2  – Apple, in having the most control over their own destiny will be able to grow and drive adoption of this new ecosystem very quickly. They have a billion devices in the field and upgrades to their devices always happen quickly so most users will have access to this capability. Because it’s occurring within these smaller social groups like family and friends, one user upgrading and adding an app quickly creates the pressure for the other group members to do the same. They will have a place at the table. 

3- Even though they don’t control a mobile platform, Facebook has achieved widespread and rapid deployment of their Messenger app. Even I have it on my phone although it doesn’t yet push the notices that I need very well. Internationally they control WhatsApp so they will do well globally. Unlike Apple, they have a huge advantage in having relationships with most small businesses and have made Messenger scale very well from very small business use (autoresponders) to very large business use (API) while providing a forward looking AI development component. They will have a place at the messaging table. 

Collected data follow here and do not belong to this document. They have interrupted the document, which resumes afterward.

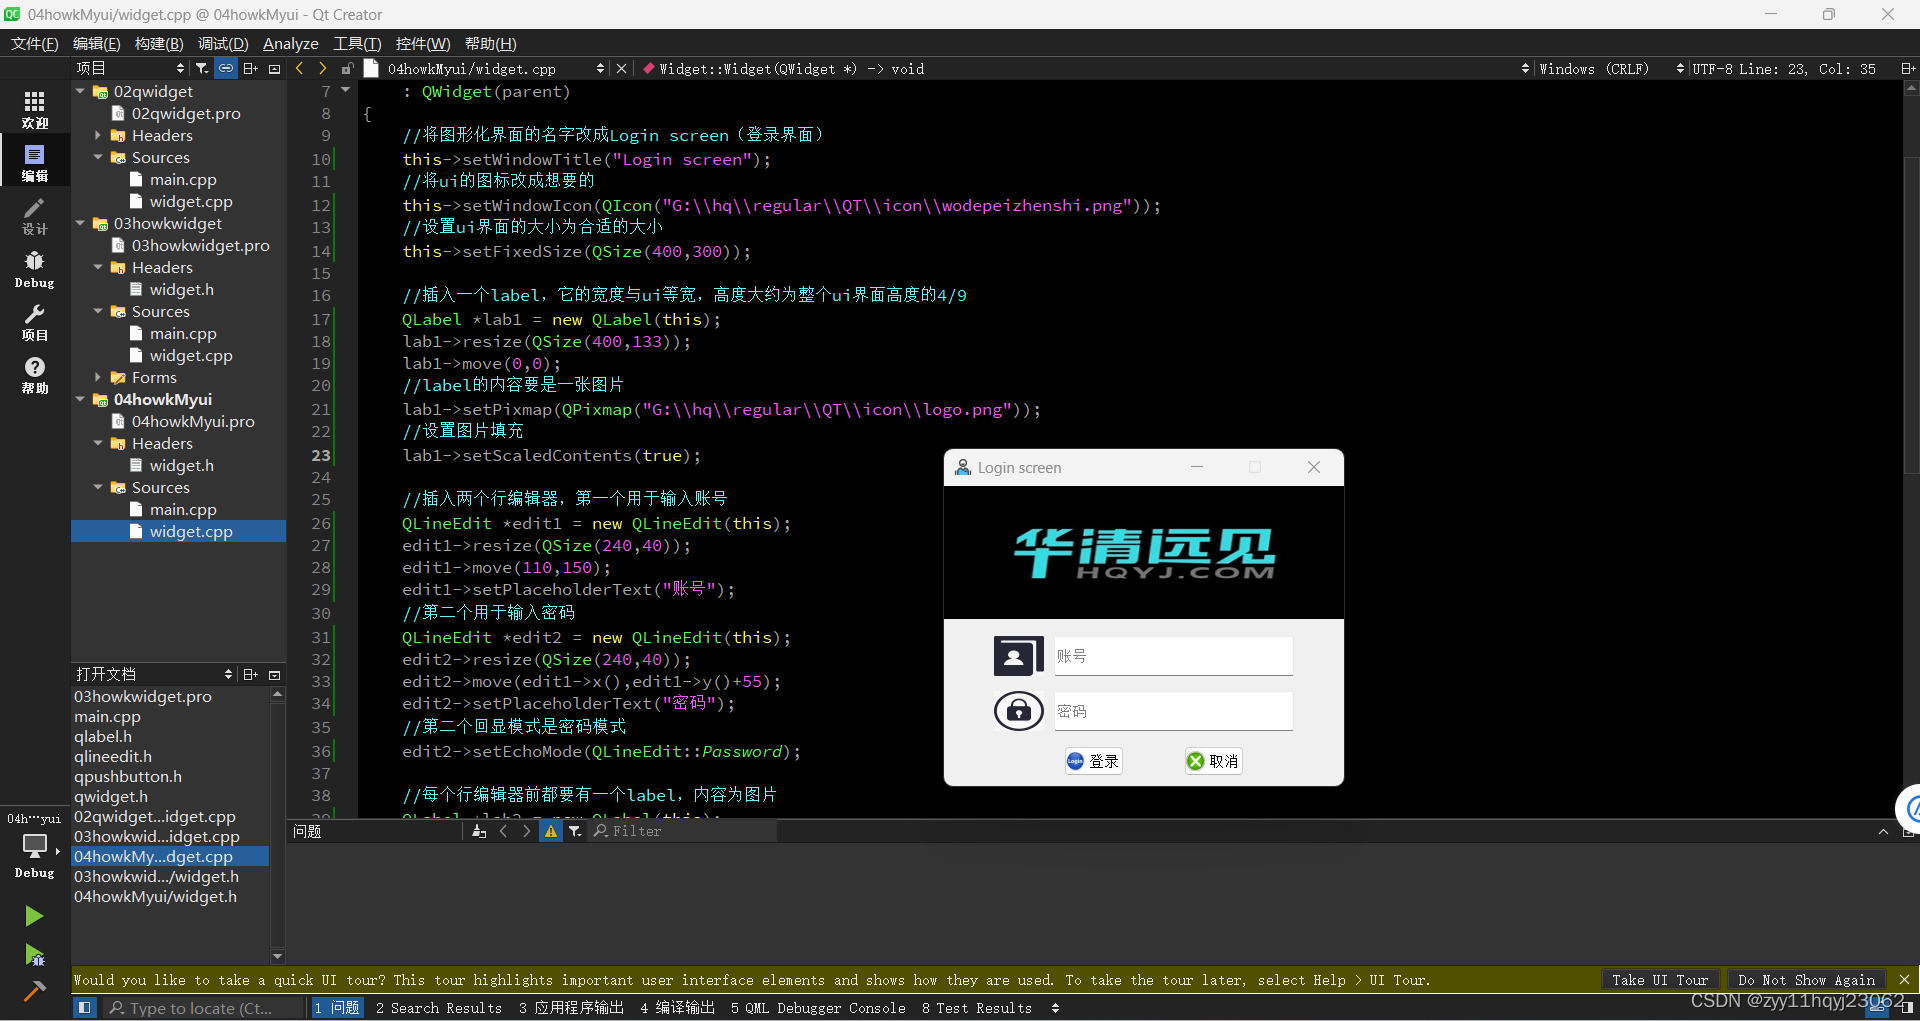Start debugging with the run-debug sidebar icon
Image resolution: width=1920 pixels, height=1021 pixels.
pos(34,956)
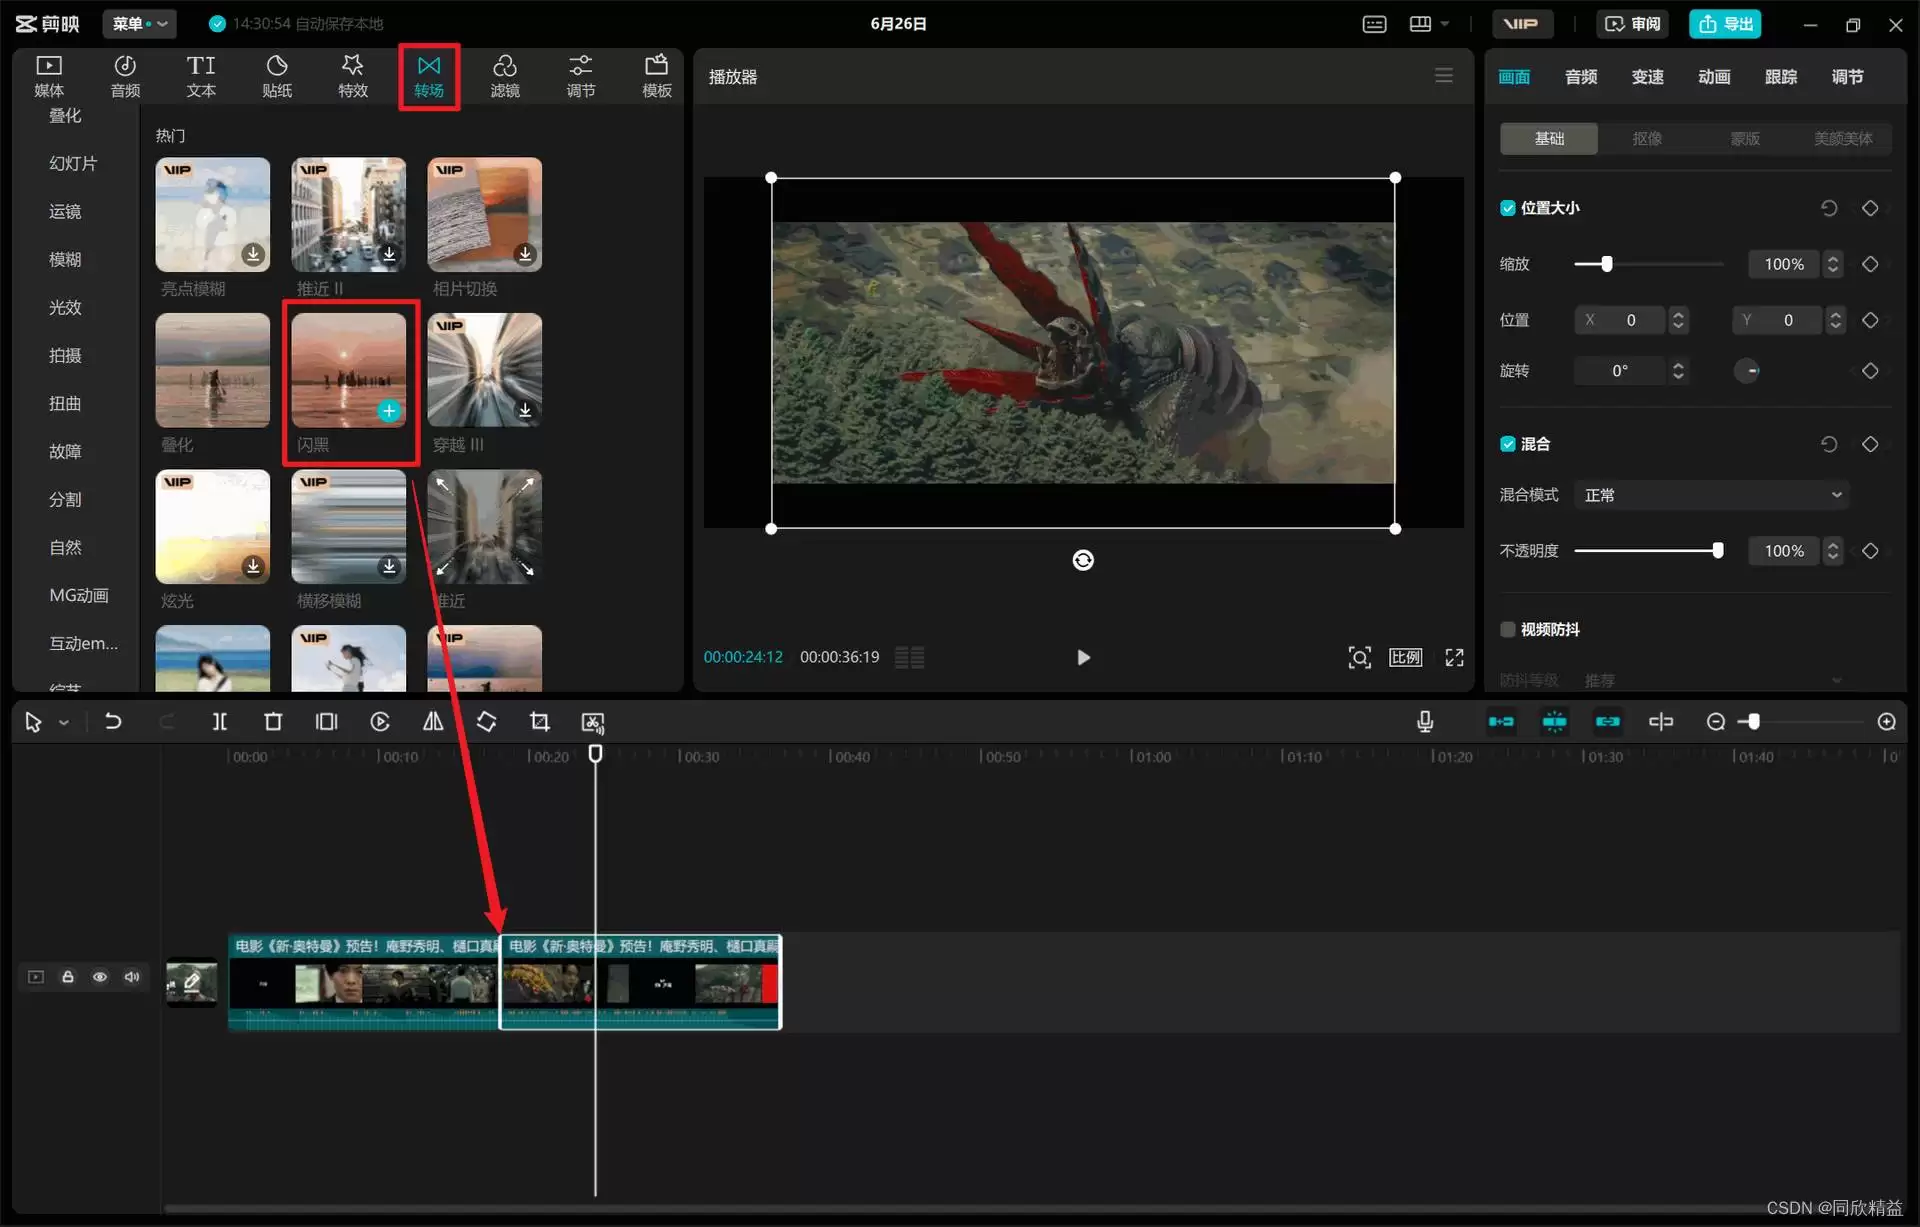Click the split clip tool icon
This screenshot has width=1920, height=1227.
tap(220, 722)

4- Google’s play in this arena, Allo, was just released last week. The product offers the Google assistant and the power of their search entity and entity database. The virtual helper can be brought into conversations without needing to leave the app. If this product becomes default install on the Android it will have an immediate impact although it will be cross platform it will be harder for Google to have success on Apple. For Google to win in this arena they will need to pull out all of the stops and leverage all of their many advantages of scale and services. With that they will have a place at the table. But for the foreseeable future there is no single winner in this battle of messaging behemoths.